Google Calendar is making a significant change for anyone who manages shared schedules or secondary calendars. Google is forcing all owned secondary calendars to remain visible in your settings list, replacing the old ability to simply unsubscribe or toggle them off.
While a small tweak, this is a major quality-of-life improvement that guarantees owners retain access to settings and permissions. It makes sure that you, as the owner, always have immediate access to manage the calendar’s settings, adjust sharing permissions, and control the entire lifecycle of that schedule. Even if you hide them from your main view, these calendars are always accessible in your Settings. If you want them back on your daily schedule grid, just check the ‘Show in calendar list’ box.

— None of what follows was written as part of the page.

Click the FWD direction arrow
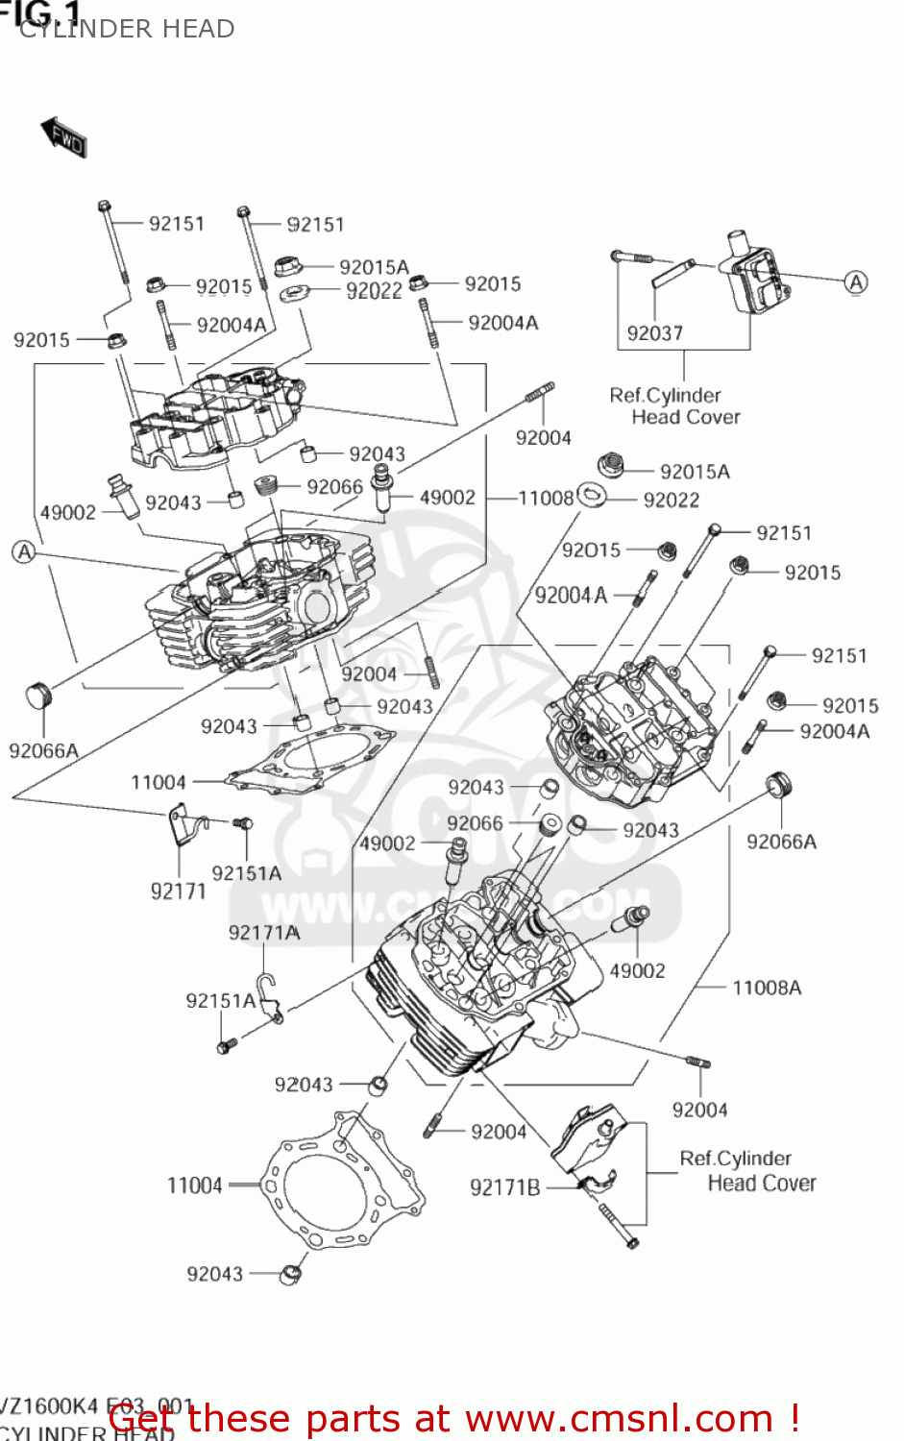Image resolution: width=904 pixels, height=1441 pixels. pos(64,137)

This was mentioned late last year by Google, but it focused on the fact that there would be changes to secondary calendar ownership. Previously, secondary calendars, which are any calendars you create or are shared with you, could only be managed at the organization level. That structure was too broad for effective day-to-day management.

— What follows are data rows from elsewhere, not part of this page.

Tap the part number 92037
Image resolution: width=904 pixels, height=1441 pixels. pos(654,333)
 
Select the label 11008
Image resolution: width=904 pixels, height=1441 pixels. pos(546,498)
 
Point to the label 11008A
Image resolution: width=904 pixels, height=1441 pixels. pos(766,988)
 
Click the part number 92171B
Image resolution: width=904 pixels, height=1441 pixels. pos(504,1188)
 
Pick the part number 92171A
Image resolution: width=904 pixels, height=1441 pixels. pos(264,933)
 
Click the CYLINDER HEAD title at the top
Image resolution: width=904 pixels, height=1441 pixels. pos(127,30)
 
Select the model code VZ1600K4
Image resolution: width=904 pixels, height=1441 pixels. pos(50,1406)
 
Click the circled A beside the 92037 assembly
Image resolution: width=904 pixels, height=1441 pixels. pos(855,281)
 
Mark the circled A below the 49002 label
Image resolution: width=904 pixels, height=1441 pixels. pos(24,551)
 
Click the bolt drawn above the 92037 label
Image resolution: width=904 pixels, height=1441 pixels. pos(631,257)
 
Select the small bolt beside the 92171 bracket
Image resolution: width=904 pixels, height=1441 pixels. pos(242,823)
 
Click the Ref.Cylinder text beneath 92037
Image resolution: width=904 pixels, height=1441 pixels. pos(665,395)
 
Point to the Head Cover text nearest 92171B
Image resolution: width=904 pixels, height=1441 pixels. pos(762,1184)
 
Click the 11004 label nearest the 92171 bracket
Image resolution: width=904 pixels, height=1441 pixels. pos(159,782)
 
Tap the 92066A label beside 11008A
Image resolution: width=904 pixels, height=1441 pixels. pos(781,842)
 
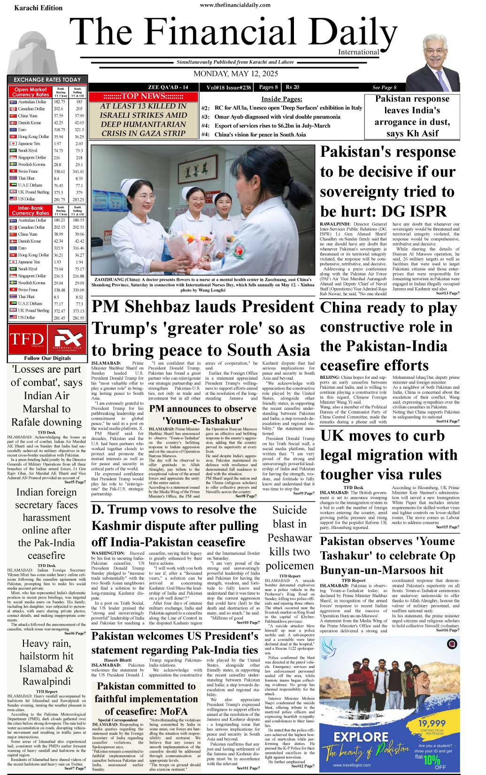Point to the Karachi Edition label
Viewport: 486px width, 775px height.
(38, 8)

The new system defines a single, dedicated owner for each secondary calendar. When you create a new calendar, you automatically become the owner. For existing calendars, Google automatically assigned an owner based on the calendar’s current permissions. This move gives much more fine-grained control for anyone who needs to define specific policies for each calendar, such as data regions.

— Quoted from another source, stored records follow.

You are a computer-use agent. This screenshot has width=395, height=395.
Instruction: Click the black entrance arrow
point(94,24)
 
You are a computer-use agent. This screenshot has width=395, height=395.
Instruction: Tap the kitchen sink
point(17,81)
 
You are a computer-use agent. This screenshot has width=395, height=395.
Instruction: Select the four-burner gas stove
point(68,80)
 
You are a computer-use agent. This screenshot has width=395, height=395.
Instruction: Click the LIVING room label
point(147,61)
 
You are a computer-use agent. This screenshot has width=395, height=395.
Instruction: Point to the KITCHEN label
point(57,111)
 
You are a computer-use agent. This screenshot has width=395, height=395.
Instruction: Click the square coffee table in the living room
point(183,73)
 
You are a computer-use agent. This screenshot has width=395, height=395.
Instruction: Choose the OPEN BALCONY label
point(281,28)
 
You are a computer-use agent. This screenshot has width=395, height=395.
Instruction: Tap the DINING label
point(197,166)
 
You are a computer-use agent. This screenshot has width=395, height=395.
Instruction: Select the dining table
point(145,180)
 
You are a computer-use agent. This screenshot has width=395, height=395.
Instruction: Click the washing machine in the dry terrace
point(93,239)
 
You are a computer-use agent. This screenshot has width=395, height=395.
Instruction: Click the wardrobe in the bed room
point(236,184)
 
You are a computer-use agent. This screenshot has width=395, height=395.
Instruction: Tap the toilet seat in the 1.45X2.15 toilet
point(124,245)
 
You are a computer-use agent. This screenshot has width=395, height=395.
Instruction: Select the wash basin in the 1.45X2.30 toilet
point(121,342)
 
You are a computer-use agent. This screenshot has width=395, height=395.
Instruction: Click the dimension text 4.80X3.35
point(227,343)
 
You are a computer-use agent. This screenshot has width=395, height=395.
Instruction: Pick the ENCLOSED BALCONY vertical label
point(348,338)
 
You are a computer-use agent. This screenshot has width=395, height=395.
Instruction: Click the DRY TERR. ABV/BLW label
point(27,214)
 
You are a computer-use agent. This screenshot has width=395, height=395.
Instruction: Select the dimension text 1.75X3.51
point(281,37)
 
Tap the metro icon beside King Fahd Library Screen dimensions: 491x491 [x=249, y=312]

Defining a dedicated owner also makes transferring responsibility much easier. If you are the owner of a secondary calendar, you can transfer that ownership to another user right through the Calendar settings.
When it comes to managing the calendar’s lifecycle, you now have clear options. To get rid of a calendar now, you have two choices: nuke it for everyone, or hand the keys to a new owner. Transferring ownership lets you unsubscribe from the calendar while making sure it stays active and visible for the rest of the team.